The concentration of state positions within the Shah and Rana families, and the distribution of such positions were guided by the Hindu caste hierarchy and proximity to the palace. By the 1950s, Rana prime ministers were appropriating 25-30 per cent of government revenue, with mandatory gifts and treasury allowances enriching them further.

The wealth of the ruling class was built at the expense of peasants. They were denied even minimal tenancy rights, access to education, or opportunities for social mobility. Peasants used to bear the expenses of all palace functions, ceremonies and even military invasions. Two centuries of such extractive governance created grave inequalities, leaving the king’s subjects with a sense of deprivation.

In the 1950s, Nepal’s first democratising project required bold redistributive programmes to compensate for the Rana dynasty’s misrule. But the failure to launch such programmes kept alive the structure of inequality, limiting the new liberal state into laissez-faire capitalism with partial political rights.

The reforms of the 1950s and the 1960s abolished different forms of land grants, monetary privileges and the Rana entitlement to state positions. But they could not deconstruct unjust and exploitative agrarian relations, which in the long run resulted in unjust and deformed socioeconomic relations. The land reform implemented in 1964 was rather deceptive, allowing landed elites enough time to transfer entitlements. It only reduced the intensity of questions regarding the agrarian structure. Even though land reform has remained a key topic of protest movements since then, it has never been sufficiently addressed.

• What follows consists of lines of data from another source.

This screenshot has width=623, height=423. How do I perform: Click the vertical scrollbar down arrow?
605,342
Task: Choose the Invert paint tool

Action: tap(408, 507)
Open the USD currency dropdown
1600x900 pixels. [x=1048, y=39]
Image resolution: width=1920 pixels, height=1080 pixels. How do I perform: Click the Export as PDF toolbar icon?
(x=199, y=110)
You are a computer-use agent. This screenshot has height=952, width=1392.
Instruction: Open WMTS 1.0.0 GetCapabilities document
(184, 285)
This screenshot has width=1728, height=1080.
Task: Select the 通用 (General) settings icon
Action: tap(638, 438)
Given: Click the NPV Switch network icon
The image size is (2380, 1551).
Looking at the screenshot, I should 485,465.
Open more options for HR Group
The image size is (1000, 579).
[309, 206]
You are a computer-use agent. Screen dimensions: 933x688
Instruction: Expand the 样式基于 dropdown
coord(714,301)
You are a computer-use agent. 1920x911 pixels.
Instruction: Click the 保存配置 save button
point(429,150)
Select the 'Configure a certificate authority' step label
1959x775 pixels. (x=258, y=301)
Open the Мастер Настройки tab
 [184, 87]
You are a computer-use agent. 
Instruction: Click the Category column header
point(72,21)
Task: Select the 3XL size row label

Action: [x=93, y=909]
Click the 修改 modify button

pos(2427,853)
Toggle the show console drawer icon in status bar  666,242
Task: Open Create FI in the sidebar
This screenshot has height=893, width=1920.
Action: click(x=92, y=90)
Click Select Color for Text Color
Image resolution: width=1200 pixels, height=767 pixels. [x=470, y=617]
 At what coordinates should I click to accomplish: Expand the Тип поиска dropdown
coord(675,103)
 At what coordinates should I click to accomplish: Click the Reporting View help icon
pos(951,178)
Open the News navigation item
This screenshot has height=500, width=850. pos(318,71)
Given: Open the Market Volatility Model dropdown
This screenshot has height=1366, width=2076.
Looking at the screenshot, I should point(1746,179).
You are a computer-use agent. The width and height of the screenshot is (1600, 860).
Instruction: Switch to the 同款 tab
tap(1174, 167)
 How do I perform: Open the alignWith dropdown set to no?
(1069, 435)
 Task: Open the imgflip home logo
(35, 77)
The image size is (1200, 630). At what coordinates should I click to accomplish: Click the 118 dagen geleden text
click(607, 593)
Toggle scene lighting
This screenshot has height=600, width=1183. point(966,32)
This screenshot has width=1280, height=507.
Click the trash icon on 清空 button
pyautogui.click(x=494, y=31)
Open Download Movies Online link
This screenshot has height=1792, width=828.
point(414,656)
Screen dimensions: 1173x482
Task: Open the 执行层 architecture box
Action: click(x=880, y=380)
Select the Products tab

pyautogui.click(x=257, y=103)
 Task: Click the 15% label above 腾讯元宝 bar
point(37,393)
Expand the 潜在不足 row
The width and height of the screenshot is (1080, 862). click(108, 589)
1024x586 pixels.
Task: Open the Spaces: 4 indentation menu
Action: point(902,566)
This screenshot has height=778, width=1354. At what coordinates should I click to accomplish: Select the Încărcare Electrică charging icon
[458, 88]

Although access to education and state positions were open for all, resource constraints faced by peasants and artisans severely restricted their ability educate their children and make them eligible for government jobs. Besides, during the 30-year panchayat regime that began in the 1960s, the top civil-military positions were filled by the king himself.

The state’s utter neglect of the principle of fairness and equality of opportunity, the abuse of national treasury to manipulate support base, and deceptive distributive programmes resulted in the uneven development of regions, ethnicities, economic classes and genders.

The inheritance of the same state administration after the reestablishment of multiparty democracy in 1990s contributed to erosion of ethical mores of public life. Instead of demarcating dividing lines between them, the three stakeholders of the new liberal regime—state, market and civil society—appeared to build an alliance for extracting state resources. As hopes of development and emergence of an egalitarian society could not be realised even after the peaceful settlement of the Maoist insurgency, public grievances continued to swell.

The misgovernance and apparent seizure of state institutions, politicisation of bureaucracy and academic institutions, mounting cases of corruption at all levels, and continued collusion of business, political and administrative elites in economic rent-seeking further intensified public grievances.

The result of all this—Nepal’s recurring pattern of protests, revolutions, regime changes and political instability.

The author is visiting faculty at the department of public policy and public management, Kathmandu University.